Anno nuovo, polemiche vecchie

Dalla Segreteria arriva una circolare per tutti gli insegnanti precari che dice che "secondo la normativa vigente", gli assunti a tempo determinato devono richiedere le ferie nei giorni di sospensione dell'attività scolastica. Siamo pertanto invitati a compilare il modulo allegato e farlo pervenire a Mordor tassativamente entro due giorni.
La prima considerazione che mi viene in mente è: e sennò, cosa mi succede? Tipo che non mi pagano le ferie?
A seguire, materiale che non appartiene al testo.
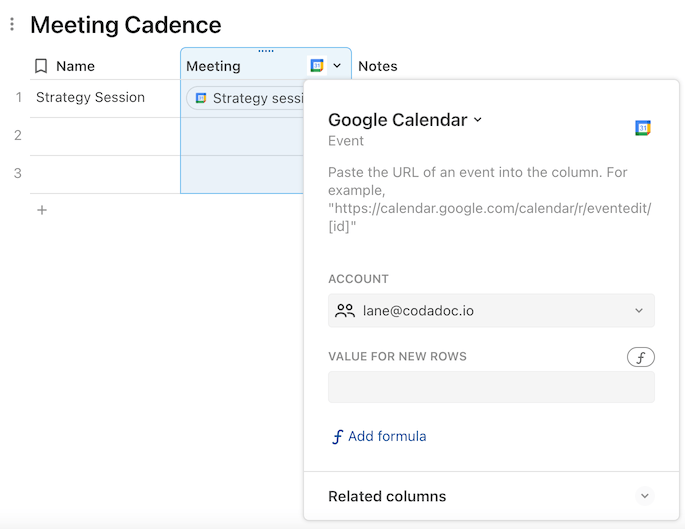Click the Meeting Cadence table title
This screenshot has height=529, width=685.
coord(126,24)
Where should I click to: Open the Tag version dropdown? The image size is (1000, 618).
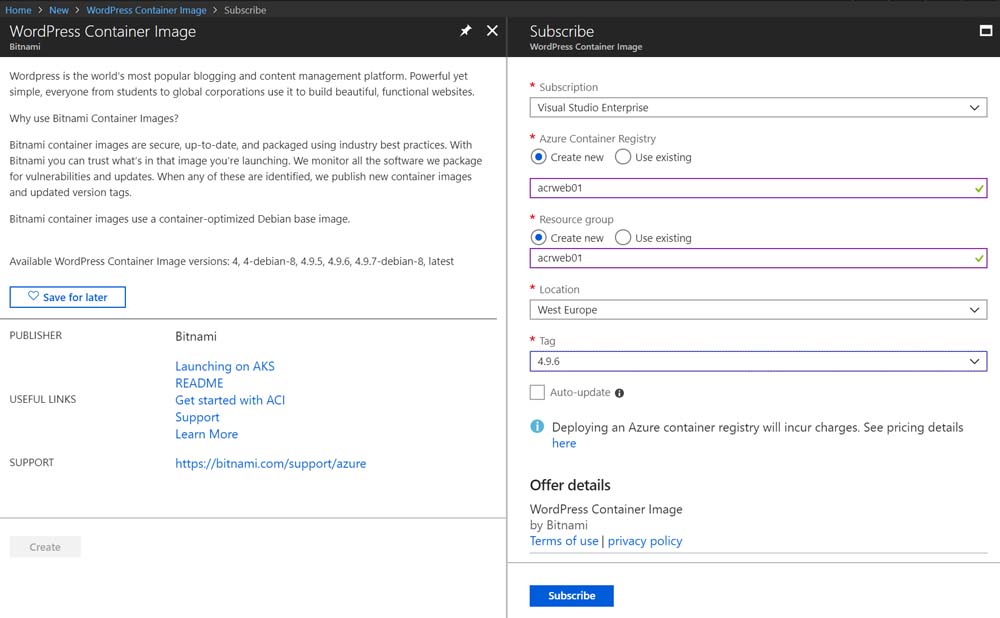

Poi, immediatamente riconoscibile il Mordor-style: viene citata la "normativa vigente" senza alcun riferimento a leggi, decreti, circolari attuative o qualsiasi documento ufficiale. Ci sono abituata.
Alcune colleghe si prendono la briga di fare un giro di telefonate ai vari sindacati e il risultato è che alcuni dicono "compilare sì" e altri "compilare no". 
Perfetto.
Può darsi che la legge sia stata approvata per sanare una situazione di fatto che dura già da qualche anno. E può anche darsi che non sia sbagliata. In effetti noi non si lavora, quindi si è in ferie. Quello che non trovo giusto è che siano solo i precari a doverlo fare. L'ennesimo provvedimento teso a sminuire persone che, in molti casi da tanti anni, svolgono un lavoro con gli stessi compiti, responsabilità e doveri dei colleghi di ruolo.
Come fare? Un paio di idee: non sta scritto da nessuna parte che se non ci sono i ragazzi a scuola non ci devono essere neanche i professori. Nel resto del mondo è già così.
Questo vorrebbe dire avere un ufficio, un'aula, qualcosa con una scrivania e magari un computer per ogni insegnante, in modo da poter svolgere tutti i nostri compiti a scuola. Correggere, programmare, fare ricerca, ricevere genitori e alunni. Poi chiuso. Una volta a casa si è a casa. Ma soprattutto questo vorrebbe dire dare uno stipendio adeguato. E allora qui finisce tutto, molto meglio continuare così: non investire, non formare adeguatamente, selezionare in modo torbido cambiando le regole a gioco in corso, creando disparità e dipendenti di serie A e serie B.
E ancora, molto più comodo creare l'immagine dell'insegnante fannullone che ha tre mesi di ferie all'anno. Che viene pagato poco perché fa anche poco. Con buona pace della scuola, buona anziché no.
Per la regola del tanto peggio tanto meglio (che io di solito aborro), il pacco di verifiche che ho portato a casa non le correggerò durante le vacanze, e neanche andrò a selezionare, scannerizzare e caricare sulla classe virtuale il materiale per la terza di Granburrone. D'altra parte, sono in ferie.